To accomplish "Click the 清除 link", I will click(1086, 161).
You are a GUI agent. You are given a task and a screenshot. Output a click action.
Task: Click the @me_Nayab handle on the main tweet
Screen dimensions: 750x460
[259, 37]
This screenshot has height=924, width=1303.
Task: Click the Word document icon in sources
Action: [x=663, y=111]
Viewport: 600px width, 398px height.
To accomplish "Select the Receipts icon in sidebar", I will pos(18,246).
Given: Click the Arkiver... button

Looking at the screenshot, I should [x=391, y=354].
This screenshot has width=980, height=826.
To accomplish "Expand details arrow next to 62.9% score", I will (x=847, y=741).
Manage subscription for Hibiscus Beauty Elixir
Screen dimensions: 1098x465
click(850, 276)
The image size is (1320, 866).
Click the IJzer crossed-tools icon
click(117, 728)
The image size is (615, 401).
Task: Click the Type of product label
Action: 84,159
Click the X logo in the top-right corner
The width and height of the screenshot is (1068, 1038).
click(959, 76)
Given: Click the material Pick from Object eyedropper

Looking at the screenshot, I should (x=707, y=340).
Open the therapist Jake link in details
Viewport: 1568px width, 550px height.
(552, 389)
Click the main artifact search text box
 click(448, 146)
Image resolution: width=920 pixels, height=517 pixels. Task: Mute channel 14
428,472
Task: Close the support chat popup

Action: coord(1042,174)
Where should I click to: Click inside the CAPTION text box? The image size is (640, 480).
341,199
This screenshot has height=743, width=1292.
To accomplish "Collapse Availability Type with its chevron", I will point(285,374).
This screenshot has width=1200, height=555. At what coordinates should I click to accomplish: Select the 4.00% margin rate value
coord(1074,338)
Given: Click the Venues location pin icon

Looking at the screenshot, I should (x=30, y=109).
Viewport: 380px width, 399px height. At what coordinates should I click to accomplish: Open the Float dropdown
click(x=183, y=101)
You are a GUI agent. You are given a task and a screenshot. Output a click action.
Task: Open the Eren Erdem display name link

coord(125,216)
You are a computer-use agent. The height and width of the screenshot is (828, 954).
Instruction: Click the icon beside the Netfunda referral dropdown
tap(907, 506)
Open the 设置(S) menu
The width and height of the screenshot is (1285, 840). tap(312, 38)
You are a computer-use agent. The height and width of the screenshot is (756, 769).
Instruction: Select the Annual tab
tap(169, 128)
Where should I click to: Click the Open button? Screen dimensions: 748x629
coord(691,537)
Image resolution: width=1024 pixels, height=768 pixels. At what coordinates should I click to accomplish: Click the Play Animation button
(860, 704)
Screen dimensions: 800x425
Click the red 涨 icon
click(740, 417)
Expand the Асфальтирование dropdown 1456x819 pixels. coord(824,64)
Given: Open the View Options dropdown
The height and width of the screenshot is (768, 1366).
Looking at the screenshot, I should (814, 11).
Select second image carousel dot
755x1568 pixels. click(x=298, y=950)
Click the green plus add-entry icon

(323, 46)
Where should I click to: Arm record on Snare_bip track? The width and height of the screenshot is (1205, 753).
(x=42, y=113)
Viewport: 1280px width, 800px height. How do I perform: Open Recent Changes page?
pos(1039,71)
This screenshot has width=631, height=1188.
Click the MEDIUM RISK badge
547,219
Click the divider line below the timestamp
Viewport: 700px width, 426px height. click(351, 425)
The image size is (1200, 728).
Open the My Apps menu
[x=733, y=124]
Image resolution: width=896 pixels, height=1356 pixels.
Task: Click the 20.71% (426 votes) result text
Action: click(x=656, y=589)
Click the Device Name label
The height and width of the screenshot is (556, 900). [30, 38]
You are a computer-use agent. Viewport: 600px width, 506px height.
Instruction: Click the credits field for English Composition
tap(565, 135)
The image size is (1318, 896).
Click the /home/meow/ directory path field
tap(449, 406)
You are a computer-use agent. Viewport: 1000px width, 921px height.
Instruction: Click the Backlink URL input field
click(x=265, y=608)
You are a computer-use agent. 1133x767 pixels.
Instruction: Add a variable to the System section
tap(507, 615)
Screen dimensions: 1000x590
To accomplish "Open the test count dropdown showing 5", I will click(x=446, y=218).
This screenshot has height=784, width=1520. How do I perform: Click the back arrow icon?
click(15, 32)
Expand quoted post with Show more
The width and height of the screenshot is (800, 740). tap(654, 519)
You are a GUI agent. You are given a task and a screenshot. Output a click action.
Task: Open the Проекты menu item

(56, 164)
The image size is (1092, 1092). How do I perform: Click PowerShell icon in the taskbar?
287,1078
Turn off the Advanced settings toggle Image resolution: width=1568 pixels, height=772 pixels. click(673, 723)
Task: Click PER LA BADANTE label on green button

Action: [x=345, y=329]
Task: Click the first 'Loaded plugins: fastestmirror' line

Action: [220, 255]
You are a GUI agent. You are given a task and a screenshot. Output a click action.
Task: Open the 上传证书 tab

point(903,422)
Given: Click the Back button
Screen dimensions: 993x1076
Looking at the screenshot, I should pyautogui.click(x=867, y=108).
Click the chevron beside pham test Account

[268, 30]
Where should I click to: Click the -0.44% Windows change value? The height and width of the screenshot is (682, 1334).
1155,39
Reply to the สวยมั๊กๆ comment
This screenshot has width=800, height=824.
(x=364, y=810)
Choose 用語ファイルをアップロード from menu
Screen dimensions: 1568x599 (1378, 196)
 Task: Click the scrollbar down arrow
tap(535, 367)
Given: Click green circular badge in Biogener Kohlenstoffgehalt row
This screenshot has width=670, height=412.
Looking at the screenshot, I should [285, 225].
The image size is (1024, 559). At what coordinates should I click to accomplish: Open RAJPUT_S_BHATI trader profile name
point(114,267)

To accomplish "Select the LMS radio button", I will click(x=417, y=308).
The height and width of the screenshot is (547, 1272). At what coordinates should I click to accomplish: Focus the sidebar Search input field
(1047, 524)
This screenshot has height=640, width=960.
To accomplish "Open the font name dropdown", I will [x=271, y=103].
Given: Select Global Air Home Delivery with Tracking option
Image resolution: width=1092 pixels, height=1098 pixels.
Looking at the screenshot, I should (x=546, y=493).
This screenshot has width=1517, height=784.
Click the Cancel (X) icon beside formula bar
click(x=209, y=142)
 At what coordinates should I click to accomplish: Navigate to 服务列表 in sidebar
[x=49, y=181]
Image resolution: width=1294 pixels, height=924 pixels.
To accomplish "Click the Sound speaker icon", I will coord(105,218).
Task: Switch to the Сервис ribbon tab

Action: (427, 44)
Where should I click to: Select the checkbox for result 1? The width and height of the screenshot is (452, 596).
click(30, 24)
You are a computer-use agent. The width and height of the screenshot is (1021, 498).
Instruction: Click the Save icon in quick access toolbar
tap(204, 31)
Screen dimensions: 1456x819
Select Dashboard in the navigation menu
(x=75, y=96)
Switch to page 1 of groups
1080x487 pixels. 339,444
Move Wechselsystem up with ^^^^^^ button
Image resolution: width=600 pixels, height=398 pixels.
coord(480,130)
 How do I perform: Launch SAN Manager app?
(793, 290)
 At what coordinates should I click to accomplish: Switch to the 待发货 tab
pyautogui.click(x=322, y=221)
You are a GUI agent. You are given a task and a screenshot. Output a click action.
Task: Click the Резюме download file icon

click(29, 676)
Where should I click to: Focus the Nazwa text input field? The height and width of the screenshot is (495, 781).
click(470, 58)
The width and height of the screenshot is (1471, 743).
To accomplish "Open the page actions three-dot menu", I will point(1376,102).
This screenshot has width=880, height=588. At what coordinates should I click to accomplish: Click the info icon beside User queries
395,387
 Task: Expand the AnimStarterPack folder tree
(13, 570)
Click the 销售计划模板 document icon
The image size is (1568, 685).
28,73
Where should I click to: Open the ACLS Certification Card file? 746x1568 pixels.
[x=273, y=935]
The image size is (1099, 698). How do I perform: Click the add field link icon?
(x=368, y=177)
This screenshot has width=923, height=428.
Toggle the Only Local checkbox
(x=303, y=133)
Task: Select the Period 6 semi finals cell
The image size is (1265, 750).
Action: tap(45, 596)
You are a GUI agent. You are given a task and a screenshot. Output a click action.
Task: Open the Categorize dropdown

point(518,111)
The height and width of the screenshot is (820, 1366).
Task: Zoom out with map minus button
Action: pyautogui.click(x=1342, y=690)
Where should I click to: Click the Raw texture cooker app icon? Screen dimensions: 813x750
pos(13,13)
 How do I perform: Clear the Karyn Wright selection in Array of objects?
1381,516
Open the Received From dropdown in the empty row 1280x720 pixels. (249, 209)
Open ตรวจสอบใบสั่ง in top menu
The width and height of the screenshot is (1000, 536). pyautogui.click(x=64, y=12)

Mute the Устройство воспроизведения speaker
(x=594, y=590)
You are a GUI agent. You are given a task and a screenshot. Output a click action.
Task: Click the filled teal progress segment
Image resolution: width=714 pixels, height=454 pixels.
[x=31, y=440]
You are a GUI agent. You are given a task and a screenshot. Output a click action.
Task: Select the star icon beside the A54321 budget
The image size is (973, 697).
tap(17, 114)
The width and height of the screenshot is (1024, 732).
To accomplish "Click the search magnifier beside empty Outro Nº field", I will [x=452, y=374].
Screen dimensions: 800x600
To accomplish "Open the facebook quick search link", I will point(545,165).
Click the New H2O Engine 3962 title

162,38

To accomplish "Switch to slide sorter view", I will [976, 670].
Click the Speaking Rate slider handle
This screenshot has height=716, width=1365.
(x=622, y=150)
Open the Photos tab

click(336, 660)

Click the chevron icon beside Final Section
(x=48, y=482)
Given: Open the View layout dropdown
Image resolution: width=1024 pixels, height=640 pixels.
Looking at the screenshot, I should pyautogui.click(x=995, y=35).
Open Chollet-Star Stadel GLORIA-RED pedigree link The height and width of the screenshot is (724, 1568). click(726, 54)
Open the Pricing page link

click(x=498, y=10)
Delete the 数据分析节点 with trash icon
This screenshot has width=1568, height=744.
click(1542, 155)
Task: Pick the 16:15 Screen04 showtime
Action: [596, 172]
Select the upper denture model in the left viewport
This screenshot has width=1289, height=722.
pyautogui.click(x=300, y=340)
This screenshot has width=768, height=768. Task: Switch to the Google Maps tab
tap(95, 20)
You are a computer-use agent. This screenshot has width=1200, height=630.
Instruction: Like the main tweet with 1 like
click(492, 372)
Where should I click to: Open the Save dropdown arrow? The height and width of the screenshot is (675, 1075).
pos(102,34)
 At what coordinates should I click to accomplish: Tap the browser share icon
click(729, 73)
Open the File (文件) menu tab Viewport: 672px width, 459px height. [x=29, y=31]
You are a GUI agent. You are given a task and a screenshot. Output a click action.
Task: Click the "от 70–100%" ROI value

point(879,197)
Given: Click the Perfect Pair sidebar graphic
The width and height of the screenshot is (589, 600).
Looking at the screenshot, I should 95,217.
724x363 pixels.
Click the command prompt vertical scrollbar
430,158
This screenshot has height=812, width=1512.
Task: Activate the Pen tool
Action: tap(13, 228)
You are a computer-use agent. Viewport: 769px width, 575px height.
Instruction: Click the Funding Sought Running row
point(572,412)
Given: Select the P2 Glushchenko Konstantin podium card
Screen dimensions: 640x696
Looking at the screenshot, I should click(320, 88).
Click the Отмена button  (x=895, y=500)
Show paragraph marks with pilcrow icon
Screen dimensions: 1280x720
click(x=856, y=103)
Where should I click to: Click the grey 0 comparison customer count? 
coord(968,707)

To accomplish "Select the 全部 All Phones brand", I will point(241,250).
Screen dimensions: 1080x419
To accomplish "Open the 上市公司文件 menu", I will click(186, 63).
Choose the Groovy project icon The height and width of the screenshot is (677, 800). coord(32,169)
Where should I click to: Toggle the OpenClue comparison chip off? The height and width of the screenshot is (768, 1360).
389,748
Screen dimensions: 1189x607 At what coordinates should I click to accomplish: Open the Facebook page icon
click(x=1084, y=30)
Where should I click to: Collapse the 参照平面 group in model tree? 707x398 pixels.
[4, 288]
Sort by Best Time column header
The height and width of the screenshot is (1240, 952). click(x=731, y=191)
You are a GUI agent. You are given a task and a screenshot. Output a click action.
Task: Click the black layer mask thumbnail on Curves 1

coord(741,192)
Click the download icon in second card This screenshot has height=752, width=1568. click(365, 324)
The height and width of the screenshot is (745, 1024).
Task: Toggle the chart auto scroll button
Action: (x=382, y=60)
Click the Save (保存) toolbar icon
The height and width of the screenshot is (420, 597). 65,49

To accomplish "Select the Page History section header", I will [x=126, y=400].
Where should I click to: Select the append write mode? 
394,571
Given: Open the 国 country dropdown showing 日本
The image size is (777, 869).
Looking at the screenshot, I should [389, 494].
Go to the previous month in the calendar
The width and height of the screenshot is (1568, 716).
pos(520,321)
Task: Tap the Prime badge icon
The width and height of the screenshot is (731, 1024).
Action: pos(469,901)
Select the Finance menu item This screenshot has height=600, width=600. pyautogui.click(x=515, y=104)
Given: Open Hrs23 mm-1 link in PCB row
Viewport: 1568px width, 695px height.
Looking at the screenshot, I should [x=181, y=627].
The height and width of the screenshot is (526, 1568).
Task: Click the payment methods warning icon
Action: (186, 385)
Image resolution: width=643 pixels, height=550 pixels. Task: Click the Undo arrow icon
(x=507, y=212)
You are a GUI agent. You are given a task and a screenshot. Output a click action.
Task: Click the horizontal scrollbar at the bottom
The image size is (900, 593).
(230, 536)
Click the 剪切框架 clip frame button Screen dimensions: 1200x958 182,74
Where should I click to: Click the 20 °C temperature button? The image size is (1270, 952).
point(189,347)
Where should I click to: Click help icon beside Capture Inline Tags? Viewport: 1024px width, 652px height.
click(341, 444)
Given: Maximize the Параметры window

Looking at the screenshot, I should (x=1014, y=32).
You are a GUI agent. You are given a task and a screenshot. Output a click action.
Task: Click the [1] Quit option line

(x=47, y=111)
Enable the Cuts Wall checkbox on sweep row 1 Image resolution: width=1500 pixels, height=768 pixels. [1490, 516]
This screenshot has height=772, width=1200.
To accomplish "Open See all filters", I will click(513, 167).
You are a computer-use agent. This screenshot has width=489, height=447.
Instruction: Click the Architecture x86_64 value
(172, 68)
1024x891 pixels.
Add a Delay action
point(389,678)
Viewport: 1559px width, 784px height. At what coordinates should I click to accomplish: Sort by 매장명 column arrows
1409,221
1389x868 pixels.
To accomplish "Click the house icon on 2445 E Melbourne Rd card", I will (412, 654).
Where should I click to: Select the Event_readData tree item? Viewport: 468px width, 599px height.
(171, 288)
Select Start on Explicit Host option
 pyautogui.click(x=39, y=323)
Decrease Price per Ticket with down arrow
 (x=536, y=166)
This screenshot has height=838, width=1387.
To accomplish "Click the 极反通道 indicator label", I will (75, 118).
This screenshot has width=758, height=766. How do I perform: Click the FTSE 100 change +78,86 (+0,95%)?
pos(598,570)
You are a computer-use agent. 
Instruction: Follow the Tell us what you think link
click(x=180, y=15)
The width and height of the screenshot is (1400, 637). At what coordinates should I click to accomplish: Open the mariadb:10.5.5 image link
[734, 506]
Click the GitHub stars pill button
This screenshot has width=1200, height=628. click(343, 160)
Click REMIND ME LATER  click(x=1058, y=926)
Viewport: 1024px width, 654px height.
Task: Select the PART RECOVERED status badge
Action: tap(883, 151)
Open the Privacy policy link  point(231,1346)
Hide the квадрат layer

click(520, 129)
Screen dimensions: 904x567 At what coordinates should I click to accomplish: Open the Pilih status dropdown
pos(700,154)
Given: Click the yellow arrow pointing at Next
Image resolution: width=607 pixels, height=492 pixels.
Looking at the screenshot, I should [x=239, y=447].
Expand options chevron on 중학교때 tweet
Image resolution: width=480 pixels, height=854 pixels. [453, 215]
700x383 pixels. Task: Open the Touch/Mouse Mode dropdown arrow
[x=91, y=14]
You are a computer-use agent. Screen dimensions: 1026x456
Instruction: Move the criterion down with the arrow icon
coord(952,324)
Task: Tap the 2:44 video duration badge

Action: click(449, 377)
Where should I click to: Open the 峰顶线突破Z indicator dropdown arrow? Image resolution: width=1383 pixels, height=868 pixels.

--------------------------------

Your answer should consist of every line from the entries that holds "handle".

Task: Click the @me_Nayab handle on the main tweet
Click the Speaking Rate slider handle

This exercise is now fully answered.